- _What is expected_
Copy out the material below line for line, with no change to any character, spacing, or order.

* Start Records to use *

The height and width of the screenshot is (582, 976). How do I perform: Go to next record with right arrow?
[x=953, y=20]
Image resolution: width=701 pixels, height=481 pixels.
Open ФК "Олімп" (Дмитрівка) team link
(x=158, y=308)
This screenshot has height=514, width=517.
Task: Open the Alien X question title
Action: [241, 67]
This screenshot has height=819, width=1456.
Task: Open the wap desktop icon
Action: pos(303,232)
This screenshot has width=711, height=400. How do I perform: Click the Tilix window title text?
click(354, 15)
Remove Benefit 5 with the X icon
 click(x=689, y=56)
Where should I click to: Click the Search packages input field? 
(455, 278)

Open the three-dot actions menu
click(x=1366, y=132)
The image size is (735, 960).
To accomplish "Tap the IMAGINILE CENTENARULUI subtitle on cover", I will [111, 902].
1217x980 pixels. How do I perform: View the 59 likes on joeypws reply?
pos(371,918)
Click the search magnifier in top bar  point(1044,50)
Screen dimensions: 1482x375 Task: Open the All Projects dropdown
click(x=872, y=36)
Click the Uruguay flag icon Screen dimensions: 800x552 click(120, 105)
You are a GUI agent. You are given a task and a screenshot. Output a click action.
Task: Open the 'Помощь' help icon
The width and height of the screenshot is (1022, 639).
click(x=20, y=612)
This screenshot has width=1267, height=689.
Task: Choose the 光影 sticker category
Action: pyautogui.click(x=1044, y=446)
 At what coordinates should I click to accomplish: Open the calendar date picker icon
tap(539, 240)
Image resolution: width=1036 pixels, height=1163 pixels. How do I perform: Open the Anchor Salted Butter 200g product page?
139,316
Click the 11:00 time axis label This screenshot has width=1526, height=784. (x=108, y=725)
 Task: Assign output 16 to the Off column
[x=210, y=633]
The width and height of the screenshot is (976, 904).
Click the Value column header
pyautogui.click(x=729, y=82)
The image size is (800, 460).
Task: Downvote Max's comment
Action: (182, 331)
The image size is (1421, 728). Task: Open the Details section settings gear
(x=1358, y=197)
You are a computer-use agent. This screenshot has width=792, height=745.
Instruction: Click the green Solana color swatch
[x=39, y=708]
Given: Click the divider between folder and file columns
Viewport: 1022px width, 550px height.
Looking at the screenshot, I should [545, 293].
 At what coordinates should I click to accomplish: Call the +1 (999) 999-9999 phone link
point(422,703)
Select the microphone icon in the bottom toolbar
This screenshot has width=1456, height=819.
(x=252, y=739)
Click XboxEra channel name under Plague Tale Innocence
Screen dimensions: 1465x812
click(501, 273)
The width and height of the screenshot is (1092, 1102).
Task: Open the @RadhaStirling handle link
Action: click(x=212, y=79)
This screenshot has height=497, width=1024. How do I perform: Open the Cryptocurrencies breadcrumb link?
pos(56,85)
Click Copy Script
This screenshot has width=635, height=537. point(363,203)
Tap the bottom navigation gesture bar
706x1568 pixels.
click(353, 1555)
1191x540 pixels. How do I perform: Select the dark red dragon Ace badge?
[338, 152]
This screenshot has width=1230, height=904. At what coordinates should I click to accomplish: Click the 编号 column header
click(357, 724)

* End Records to use *

- _Answer to the exercise_
The height and width of the screenshot is (582, 976). How do I perform: Go to next record with right arrow?
[x=953, y=20]
Image resolution: width=701 pixels, height=481 pixels.
Open ФК "Олімп" (Дмитрівка) team link
(x=158, y=308)
This screenshot has height=514, width=517.
Task: Open the Alien X question title
Action: [241, 67]
This screenshot has height=819, width=1456.
Task: Open the wap desktop icon
Action: pos(303,232)
This screenshot has width=711, height=400. How do I perform: Click the Tilix window title text?
click(354, 15)
Remove Benefit 5 with the X icon
 click(x=689, y=56)
Where should I click to: Click the Search packages input field? 
(455, 278)

Open the three-dot actions menu
click(x=1366, y=132)
The image size is (735, 960).
To accomplish "Tap the IMAGINILE CENTENARULUI subtitle on cover", I will [111, 902].
1217x980 pixels. How do I perform: View the 59 likes on joeypws reply?
pos(371,918)
Click the search magnifier in top bar  point(1044,50)
Screen dimensions: 1482x375 Task: Open the All Projects dropdown
click(x=872, y=36)
Click the Uruguay flag icon Screen dimensions: 800x552 click(120, 105)
You are a GUI agent. You are given a task and a screenshot. Output a click action.
Task: Open the 'Помощь' help icon
The width and height of the screenshot is (1022, 639).
click(x=20, y=612)
This screenshot has width=1267, height=689.
Task: Choose the 光影 sticker category
Action: pyautogui.click(x=1044, y=446)
 At what coordinates should I click to accomplish: Open the calendar date picker icon
tap(539, 240)
Image resolution: width=1036 pixels, height=1163 pixels. How do I perform: Open the Anchor Salted Butter 200g product page?
139,316
Click the 11:00 time axis label This screenshot has width=1526, height=784. (x=108, y=725)
 Task: Assign output 16 to the Off column
[x=210, y=633]
The width and height of the screenshot is (976, 904).
Click the Value column header
pyautogui.click(x=729, y=82)
The image size is (800, 460).
Task: Downvote Max's comment
Action: (182, 331)
The image size is (1421, 728). Task: Open the Details section settings gear
(x=1358, y=197)
You are a computer-use agent. This screenshot has width=792, height=745.
Instruction: Click the green Solana color swatch
[x=39, y=708]
Given: Click the divider between folder and file columns
Viewport: 1022px width, 550px height.
Looking at the screenshot, I should [545, 293].
 At what coordinates should I click to accomplish: Call the +1 (999) 999-9999 phone link
point(422,703)
Select the microphone icon in the bottom toolbar
This screenshot has width=1456, height=819.
(x=252, y=739)
Click XboxEra channel name under Plague Tale Innocence
Screen dimensions: 1465x812
click(501, 273)
The width and height of the screenshot is (1092, 1102).
Task: Open the @RadhaStirling handle link
Action: click(x=212, y=79)
This screenshot has height=497, width=1024. How do I perform: Open the Cryptocurrencies breadcrumb link?
pos(56,85)
Click Copy Script
This screenshot has width=635, height=537. point(363,203)
Tap the bottom navigation gesture bar
706x1568 pixels.
click(353, 1555)
1191x540 pixels. How do I perform: Select the dark red dragon Ace badge?
[338, 152]
This screenshot has width=1230, height=904. At what coordinates should I click to accomplish: Click the 编号 column header
click(357, 724)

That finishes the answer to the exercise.